Agency Workflow Time Study Uncovers Threats, Opportunities

June 12, 2002

Independent agents and customer service representatives are in a position to dedicate many more hours a week marketing new business, servicing accounts and building relationships. But they’re hampered by multiple entries of data, navigating websites, and training staff on technology, according to a workflow time study by the Applied Systems Client Network, Inc. (ASCnet), the user group for Applied Systems agency technology.

The ASCnet project team observed routine tasks, such as quoting, billing and claims inquiry, in several agencies around the U.S. The study looked at three workflow choices for CSRs: a telephone call to the company; a visit to a proprietary carrier Web site; and single entry, multiple-company interface, or SEMCI, found in IVANS Transformation Station, an Internet data exchange providing real-time communications between applications.

For new BOP business rating and issuance, CSRs took seven minutes from start to finish to get three comparative quotes via Transformation Station; it took them 64 minutes via three carrier Web sites. These figures do not include entry time of seven minutes in each management system.

Newer technology also proved most time-efficient for billing inquiries.
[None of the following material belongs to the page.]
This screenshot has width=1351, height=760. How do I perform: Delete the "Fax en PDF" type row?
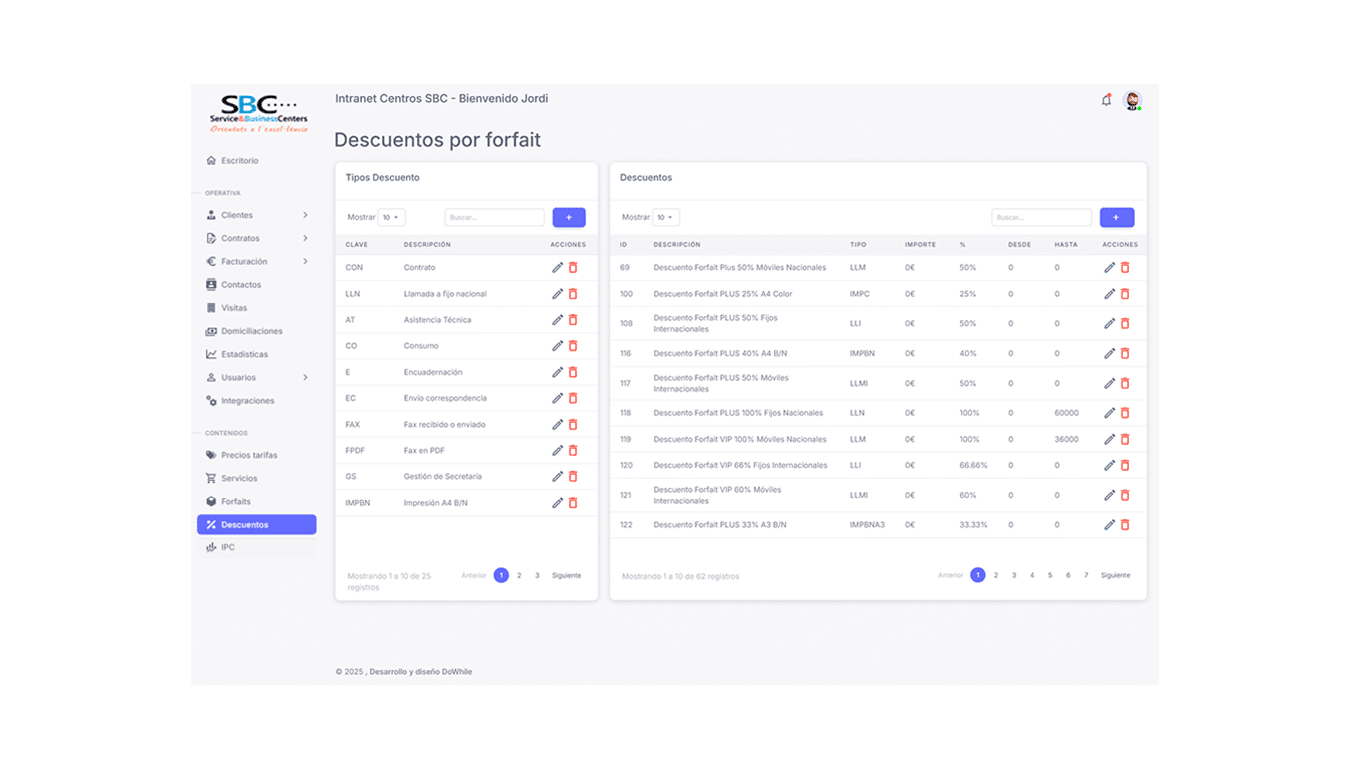click(x=572, y=450)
Transformation Station took two minutes; a phone call, eight minutes; and a carrier’s Web site, nine minutes.

“Over the course of a day or week in the life of an agency, you’re looking at many hours of wasted time in duplicate entry, navigating Web sites, and training staff,” ASCnet President Peter Anderson, an independent agent from Marshfield, Mass., commented. “Agents and CSRs need more time to market, sell, service and build relationships. “Overall, what the time study found is that current workflows are ineffective; there are too many company security passwords; we have duplicate or triplicate entry; there are many ways to rate, issue and service; and we’re performing the same function several ways to get one result,” Anderson said. “This is an untenable situation.”
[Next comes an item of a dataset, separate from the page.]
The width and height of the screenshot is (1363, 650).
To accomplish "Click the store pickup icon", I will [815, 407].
The study also highlighted difficult-to-measure costs to agents and their companies, Anderson said. These include explaining to the customer why the quote doesn’t match the rate, why his or her name is spelled wrong on the policy; why it took so long to get the policy to him or her; and why state agencies, lien holders and others are not properly notified.

New technology was not only a time saver; it yielded better results, according to Jo Ann Litwin, chair of ASCnet’s U.S. Interface Committee and an independent agent in Orchard Park, N.Y. For example, users of Transformation Station obtained three firm rates from one transaction, while users of a proprietary site obtained only one firm quote. For users of Transformation Station total transaction time was six minutes, compared with 16 minutes for transaction and transmission time using a proprietary Web site. Entry into the management system was more than seven times faster using Transformation Station.
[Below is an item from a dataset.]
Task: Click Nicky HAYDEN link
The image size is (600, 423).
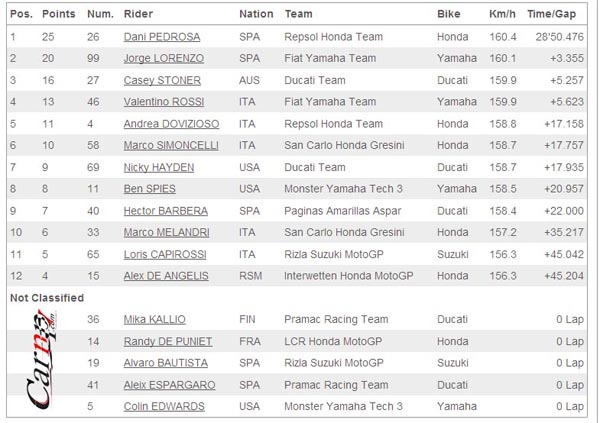Action: coord(158,168)
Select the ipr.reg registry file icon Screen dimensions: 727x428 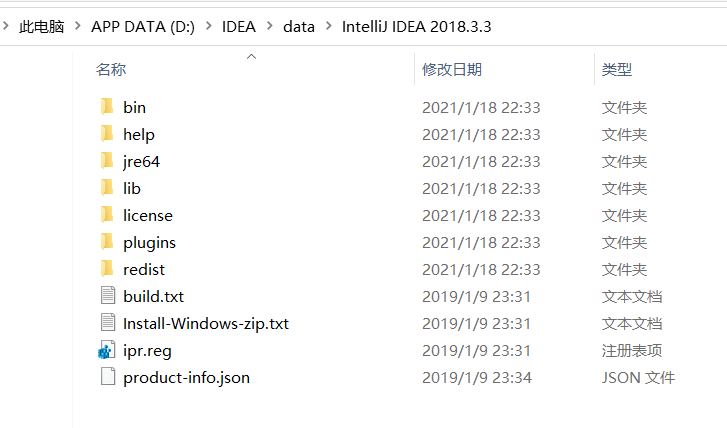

“Agents who utilize new technology will be empowered to deliver prices rather than quotes; agents will be able to give immediate service, and companies will be able to decrease paper sent to agents,” Litwin said.

Anderson noted that contrary to popular belief, companies that have invested in proprietary Web sites are well on their way to being in a technological position to adopt SEMCI and IVANS Transformation Station. “Independent agents—representing not one but an average of eight carriers—need single entry, multiple-company interface. And SEMCI is a workflow issue, not a technology issue. Furthermore, we believe that Transformation Station is the most obvious way for agents and carriers – yes even those carriers who have invested in proprietary systems – to get a clean, true, real-time SEMCI workflow.

“We’ve been working together with ACORD to set electronic standards, it’s time to implement them,” Anderson added. “There are thousands of independent agencies equipped for real-time SEMCI using ACORD XML. Applied Systems alone estimates that it has 80,000 desktops ready with the new technology, representing an estimated $40 billion in premium. The goal is to make independent agents and their companies—the entire independent agency system—in a better position to compete.”